Spring again, and the start of a new, third decade for Slightly Foxed. Looking back at the end of our twentieth anniversary year made us think about the promises we’d given when we started SF, and how well – or not! – we’ve kept to them. The world of 2004, when we two and Steph launched the magazine from a table in the children’s playroom of Gail’s house in Canonbury, did all the packing ourselves and queued to send off the first issues at the Post Office on Essex Road, seems very remote when we look at the office now.
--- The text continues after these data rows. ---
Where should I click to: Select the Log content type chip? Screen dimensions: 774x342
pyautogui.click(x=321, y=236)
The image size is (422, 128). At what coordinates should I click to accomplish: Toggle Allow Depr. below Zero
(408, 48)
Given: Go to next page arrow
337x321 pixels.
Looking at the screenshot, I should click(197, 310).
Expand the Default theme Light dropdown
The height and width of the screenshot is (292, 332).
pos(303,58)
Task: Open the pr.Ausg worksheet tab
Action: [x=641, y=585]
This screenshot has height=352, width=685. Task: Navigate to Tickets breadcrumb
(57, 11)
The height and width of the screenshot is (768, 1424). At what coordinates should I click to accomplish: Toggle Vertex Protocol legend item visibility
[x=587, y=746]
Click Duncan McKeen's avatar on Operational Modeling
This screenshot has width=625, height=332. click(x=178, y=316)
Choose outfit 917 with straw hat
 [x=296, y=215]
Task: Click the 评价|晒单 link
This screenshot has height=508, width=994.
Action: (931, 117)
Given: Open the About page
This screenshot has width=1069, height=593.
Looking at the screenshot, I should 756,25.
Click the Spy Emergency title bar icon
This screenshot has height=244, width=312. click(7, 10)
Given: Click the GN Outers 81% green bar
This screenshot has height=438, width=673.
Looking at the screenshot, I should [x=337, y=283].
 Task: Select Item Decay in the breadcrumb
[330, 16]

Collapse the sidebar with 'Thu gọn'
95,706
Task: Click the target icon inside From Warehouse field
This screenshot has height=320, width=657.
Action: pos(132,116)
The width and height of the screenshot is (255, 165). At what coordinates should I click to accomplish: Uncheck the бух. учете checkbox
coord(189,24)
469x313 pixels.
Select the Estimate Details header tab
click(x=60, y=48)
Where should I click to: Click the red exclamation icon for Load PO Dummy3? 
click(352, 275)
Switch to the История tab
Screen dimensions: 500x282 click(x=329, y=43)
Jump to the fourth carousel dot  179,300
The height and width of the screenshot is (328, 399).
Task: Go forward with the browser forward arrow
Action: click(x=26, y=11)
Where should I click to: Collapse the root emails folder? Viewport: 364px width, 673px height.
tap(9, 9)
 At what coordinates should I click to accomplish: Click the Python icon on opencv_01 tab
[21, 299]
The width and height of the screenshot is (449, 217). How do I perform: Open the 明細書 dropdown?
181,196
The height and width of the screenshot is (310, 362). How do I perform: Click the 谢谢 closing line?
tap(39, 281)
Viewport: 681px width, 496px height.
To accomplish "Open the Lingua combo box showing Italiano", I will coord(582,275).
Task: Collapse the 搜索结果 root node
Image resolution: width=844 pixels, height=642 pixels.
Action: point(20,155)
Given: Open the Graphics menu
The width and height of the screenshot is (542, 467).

Yet a lot of things are still the same. A good number of our original contributors are still with us, and indeed some faithful subscribers too. Slightly Foxed, and now of course the Slightly Foxed Editions, are still printed by our wonderful friends, the craftsmen printers at Smith Settle in Yorkshire. We’ve done our best to stick faithfully to our original do-as-you-would-be-done-by policy of paying contributors and other people we deal with fairly and on time, making sure our phones are answered by a human being and believing that the words ‘customer service’ actually mean something. And if we’ve learned anything in these twenty happy years it’s to follow our instincts, even if that means going against the tide, and not to take ourselves, or Slightly Foxed, too seriously.
But back to the present. Our Spring Slightly Foxed Edition, Portrait of a Marriage, created a sensation when it first appeared in 1973, and its author and publisher Nigel Nicolson feared he might be prosecuted for obscenity. Based on diaries and journals he found when his mother Vita Sackville-West died, it details the passionate lesbian affair that nearly ended her marriage to the writer and diplomat Harold Nicolson. Ultimately the marriage survived to become what Nigel describes as ‘one of the strangest and most successful unions that two gifted people have ever enjoyed’. Strange it certainly was, and Nigel’s own perspective on his parents’ marriage provides an intriguing counterpoint to the agonies and ecstasies of Vita’s journals. Times have changed but the effect is still electric.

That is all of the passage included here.